1971-05-15
By A. Hariharan
Page: 0
New Delhi: The arrival in India last week of a three-man UN team, headed by Deputy High Commissioner for Refugees Charles Mace, has set the stage for the international aid for which India has desperately appealed. The problem is already on the scale of two million- the estimated number of Bengalis who have already fled to West Bengal, Assam, Tripura, Meghalaya and Manipur. And the flow of refugees continues at probably a minimum rate of 60,000 a day; if Pakistan does not allow relief missions to operate in East Bengal more are bound to come as the food situation there worsens.
Meantime the first major load of relief supplies from British charities arrived in Calcutta; and UNICEF (United Nations Children's Fund) announced that, gravely concerned over the plight of refugee mothers and children, it was providing a similarly large shipment of food and drugs.
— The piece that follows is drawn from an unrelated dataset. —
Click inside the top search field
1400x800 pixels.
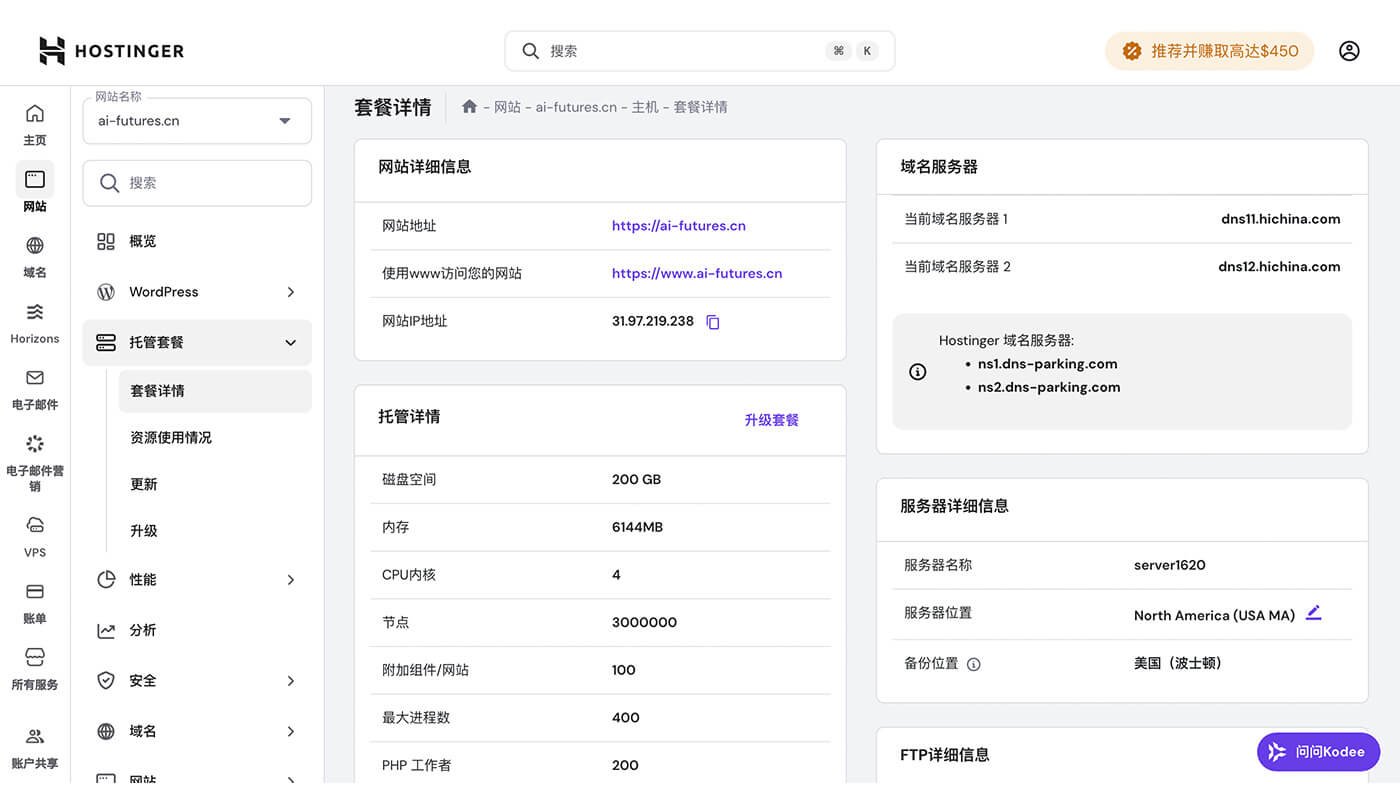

It also financed a charter flight which left Calcutta last weekend for Agartala carrying milk powder. Most officials believe the chief problem is likely to be transport, particularly to camps in remoter areas where cholera is already a problem.
India has impressed upon the international community that it cannot undertake relief operations single-handed; it has set up medical units, and poured nearly Rs1O million into relief supplies. But more outside help is vital-as
India points out, it could have avoided the burden on it by closing its frontiers. International agencies now seem alive to the scale of the problem and but for unforeseen calamities, it may be possible to avoid famine and widespread pestilence. All the same, the prospects of the refugees' early return home look bleak, and the strain on India's economy will be severe.